Published on the 30/10/2017 | Written by Phil Kernick
DevOps is gaining popularity – but there are limitations, writes Phil Kernick, CTO at information security specialist CQR…
The appeal of DevOps is its apparent ability to reduce the time required for the development process. The approach can significantly shorten projects and get new software up and running faster. This differs from the traditional ‘waterfall’ approach which begins with a specification, code methodically developed over time, rigorously tested and then deployed.
But there is a downside to DevOps which stems from the change in emphasis (speed over quality). Developer attention shifts from carefully checking and testing software thoroughly, to getting it up and running and then fixing any issues that arise after it is in production.
Suddenly, there is an uncomfortable tension between doing the development job fast and doing it well. And the ‘do it fast’ approach is winning.
Implications for security
Because DevOps has an impact on code quality, there are implications for security. If the development process results in more flaws going into production software, it creates big issues for the business. Systems could become more vulnerable to attack leading to instances of disruption and data loss.
The security situation is further exacerbated by the way developers work in a DevOps team. Because time is of the essence, many choose to create their own servers in a virtual environment rather than relying on system administrators trained in maintaining system integrity. While they gain rapid access to compute resources, it also means developers turn their backs on the very people focused on keeping systems secure.
This is concerning when compounded with the potential security problems with rapidly generated code. How can the developers be expected to secure the servers, too?
The trouble with DevOps is that it trivialises the infrastructure component, assuming it is easily mastered.

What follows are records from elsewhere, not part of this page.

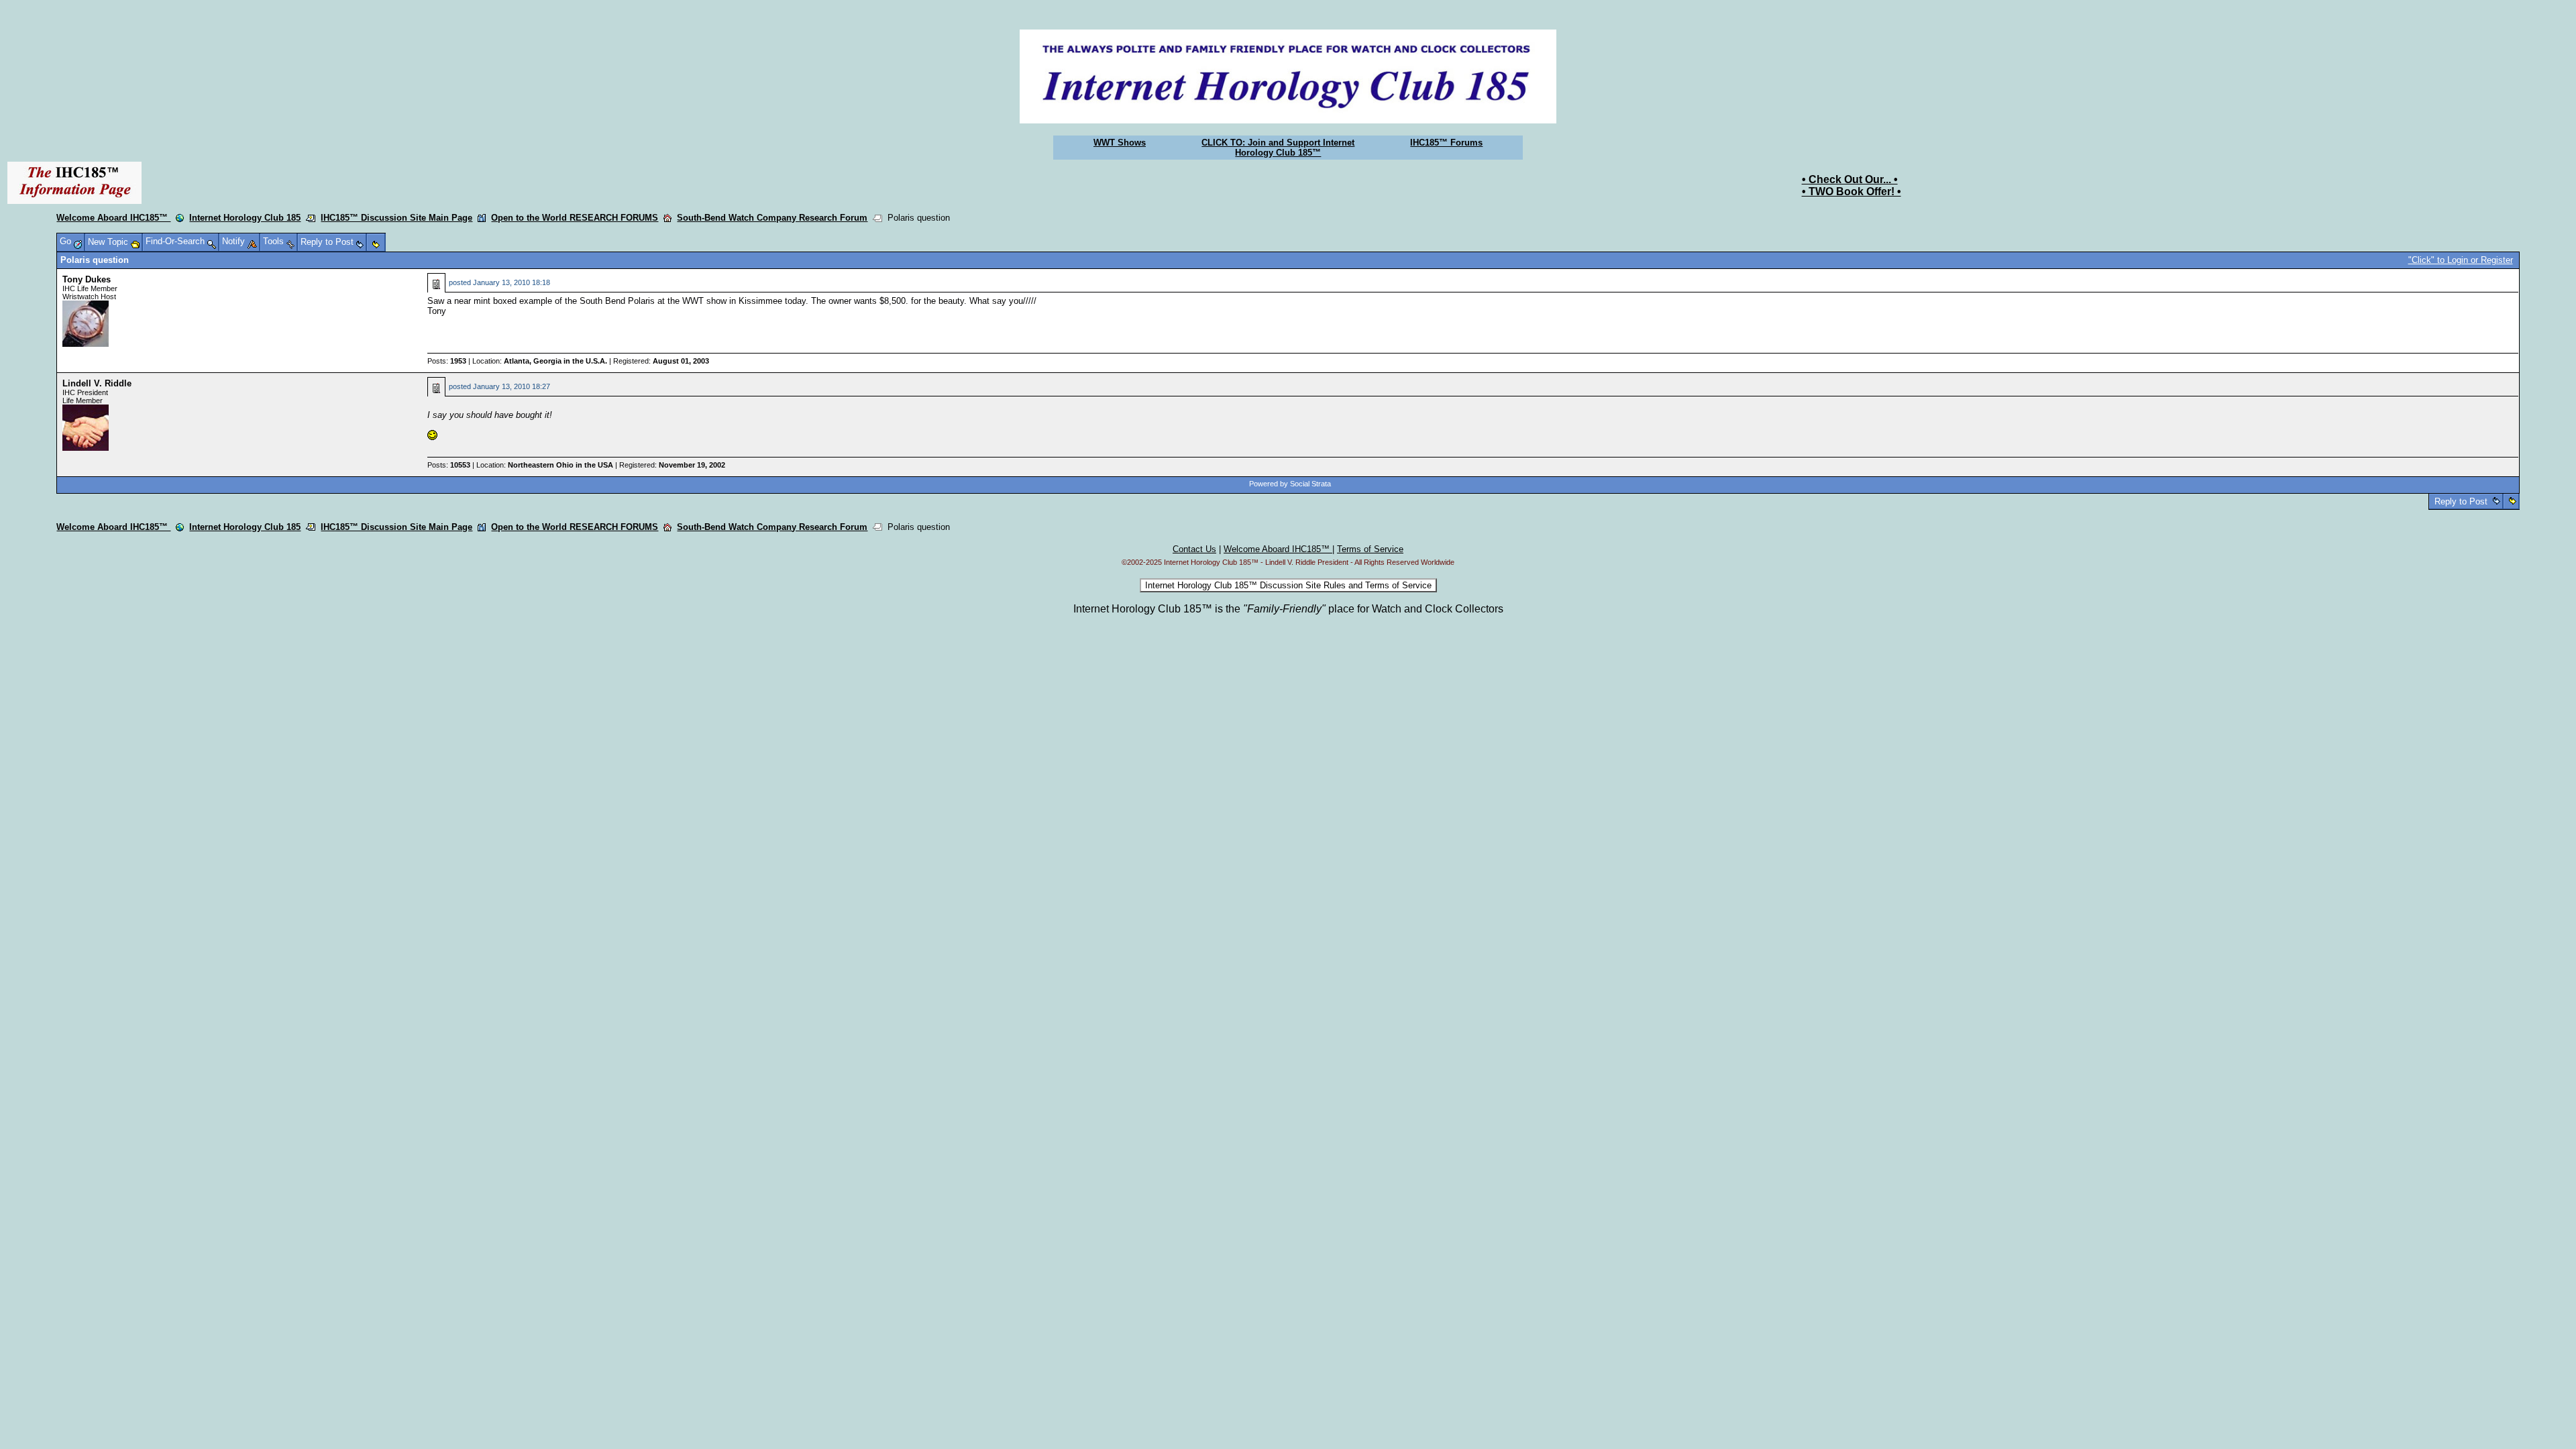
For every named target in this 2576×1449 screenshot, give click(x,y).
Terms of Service (1370, 549)
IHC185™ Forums (1446, 143)
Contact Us (1194, 549)
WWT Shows (1119, 143)
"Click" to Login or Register (2460, 260)
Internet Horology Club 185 (245, 218)
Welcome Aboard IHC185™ (113, 218)
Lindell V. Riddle (96, 383)
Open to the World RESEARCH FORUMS (574, 218)
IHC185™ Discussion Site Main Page (396, 218)
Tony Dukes (86, 279)
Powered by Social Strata (1290, 484)
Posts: (446, 361)
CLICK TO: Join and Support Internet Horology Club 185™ (1277, 148)
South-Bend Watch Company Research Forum (772, 218)
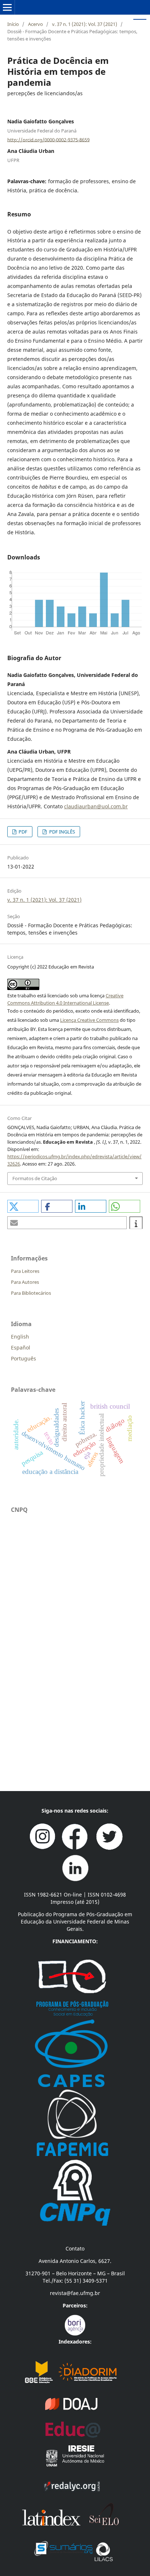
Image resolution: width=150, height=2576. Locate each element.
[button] (23, 1206)
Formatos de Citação (34, 1178)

Nothing could be further from the truth.
The role of iterative development
While it sounds like a disaster waiting to happen, it doesn’t mean there is no place for iterative development practices. In fact, DevOps can and does deliver the benefits of accelerating software development and time to market.
What’s required is an unwavering focus on security as an integral part of the DevOps process. When software security is overarching, from initial concept to final deployment, risks can be managed without impeding development timelines.
This can be achieved through automation tools which remove the human component. By taking humans out of the process whenever possible, development time is reduced without sacrificing quality.
Presently, there are no regulations governing software quality.
Without regulations, consumers have no protection against flawed software products and services dependent on the code. If the pace of development continues to accelerate, software development companies must be compelled to take security seriously.
This is important when considering, for example, autonomous cars or connected medical devices. Security is paramount when people’s lives are at risk. This must be enforced by appropriate regulation and oversight.
Rather than focusing on ‘fast at any cost’, the wider implications attached to software need to be considered. By looking at the whole picture, developers can take advantage of DevOps, while actively managing the downsides of the approach.
Phil Kernick is the Chief Technology Officer and co-founder of CQR Consulting. Phil has dedicated the majority of his career to information security, with more than 25 years in the industry.